How to Tell Your Story (and Why It Matters)

WhoAreYouA podcast I listen to regularly always begins with the host asking his guests, “How did you end up doing what you do?”  This guy interviews a variety of experts including economists, horticulturists, former FBI agents, nutritionists – even falconers!  I have yet to hear one of them say, “Yep, even as I small child I knew this was my destiny.”

Instead, they tell their stories – the unexpected twists and turns and paths of discovery that lead them into their current profession.  Their experiences and backgrounds are so interesting and add both depth and color to the expertise they share on the show.

So what is your story?  Did you grow up thinking, “I want to be a _______.”  Probably not.  So how in the world did you end up here?  Chances are it was a winding road, and you probably even learned some things along the way.

When telling your story you don’t need to share all of your personal details; the goal here is to be relatable.  People want to do business with another person, not a machine.  And when people know your story, their level of engagement with you starts to move beyond just your products and service – they start to buy into your business, and that is a paradigm shift.

Some of my clients have had difficulty figuring out how to tell their story, so the following is a list of questions to help you think through you unique experiences and how they have lead you into a business that matters to you and can make a difference for your customers.

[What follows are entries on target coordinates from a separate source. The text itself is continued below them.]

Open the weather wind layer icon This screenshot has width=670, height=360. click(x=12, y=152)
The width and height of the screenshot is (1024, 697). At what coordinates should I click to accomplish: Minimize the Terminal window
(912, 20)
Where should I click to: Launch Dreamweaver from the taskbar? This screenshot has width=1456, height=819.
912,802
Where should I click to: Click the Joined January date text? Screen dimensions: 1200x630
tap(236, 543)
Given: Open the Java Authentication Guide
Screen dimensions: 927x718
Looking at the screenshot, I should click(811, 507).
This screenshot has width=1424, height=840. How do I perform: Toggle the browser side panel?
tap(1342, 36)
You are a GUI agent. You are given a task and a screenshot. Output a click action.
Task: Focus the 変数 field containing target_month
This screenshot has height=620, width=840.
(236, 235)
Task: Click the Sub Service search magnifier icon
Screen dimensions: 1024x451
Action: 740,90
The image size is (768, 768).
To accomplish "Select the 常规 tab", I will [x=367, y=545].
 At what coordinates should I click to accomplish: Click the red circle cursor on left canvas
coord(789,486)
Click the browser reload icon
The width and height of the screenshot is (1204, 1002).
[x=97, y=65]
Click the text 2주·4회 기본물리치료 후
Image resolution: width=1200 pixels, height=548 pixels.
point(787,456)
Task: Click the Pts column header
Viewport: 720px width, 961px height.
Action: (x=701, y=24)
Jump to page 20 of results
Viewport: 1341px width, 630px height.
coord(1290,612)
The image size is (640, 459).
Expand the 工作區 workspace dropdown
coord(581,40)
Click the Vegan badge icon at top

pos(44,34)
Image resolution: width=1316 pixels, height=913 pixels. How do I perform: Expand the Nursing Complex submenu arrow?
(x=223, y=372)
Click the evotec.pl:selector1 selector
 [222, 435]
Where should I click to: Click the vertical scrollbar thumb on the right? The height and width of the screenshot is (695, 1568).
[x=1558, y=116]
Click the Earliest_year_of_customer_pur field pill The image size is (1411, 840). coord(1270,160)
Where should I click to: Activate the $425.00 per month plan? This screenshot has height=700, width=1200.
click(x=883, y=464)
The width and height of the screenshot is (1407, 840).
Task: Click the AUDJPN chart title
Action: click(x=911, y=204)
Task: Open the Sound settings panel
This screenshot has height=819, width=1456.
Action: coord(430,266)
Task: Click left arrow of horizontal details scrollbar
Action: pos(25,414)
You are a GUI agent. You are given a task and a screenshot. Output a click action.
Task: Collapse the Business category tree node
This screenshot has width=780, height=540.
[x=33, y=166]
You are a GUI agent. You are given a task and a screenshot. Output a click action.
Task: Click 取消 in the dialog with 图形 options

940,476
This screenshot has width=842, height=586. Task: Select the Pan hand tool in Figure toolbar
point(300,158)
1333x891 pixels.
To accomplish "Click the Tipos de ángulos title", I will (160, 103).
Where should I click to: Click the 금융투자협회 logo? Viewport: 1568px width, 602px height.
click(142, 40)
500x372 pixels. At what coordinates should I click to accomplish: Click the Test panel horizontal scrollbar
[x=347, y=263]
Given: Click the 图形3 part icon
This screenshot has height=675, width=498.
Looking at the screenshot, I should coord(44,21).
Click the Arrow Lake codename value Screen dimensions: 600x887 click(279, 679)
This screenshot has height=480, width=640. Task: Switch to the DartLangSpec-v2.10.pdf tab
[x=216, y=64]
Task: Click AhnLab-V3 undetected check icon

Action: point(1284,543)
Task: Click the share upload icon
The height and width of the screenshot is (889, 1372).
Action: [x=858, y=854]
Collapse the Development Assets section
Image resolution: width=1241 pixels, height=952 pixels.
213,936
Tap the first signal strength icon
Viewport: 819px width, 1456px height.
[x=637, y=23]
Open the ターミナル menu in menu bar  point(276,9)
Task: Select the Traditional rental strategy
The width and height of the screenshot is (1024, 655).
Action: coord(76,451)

  • What is your background?
  • Where are you from?
  • How/when did you get your start?
  • Is yours a family business with a rich history?
  • How has your business grown over the years?
  • What do you enjoy most about your work?
  • What do you want to help your customers accomplish?
  • What other types of work have you done?
  • Outside of your business, what else do you enjoy?
  • What is most important to you?

It’s advisable to answer these questions for yourself (with fierce honesty!) before you craft a message for the public. Sometimes we get so busy with our day-to-day operations that we can lose sight of why we’re even doing this at all, and taking the time to reflect on your history and background can help you reconnect with your reasons for going into business to begin with.

Then, make yourself “real” by letting your customers know who you are and what you’re all about.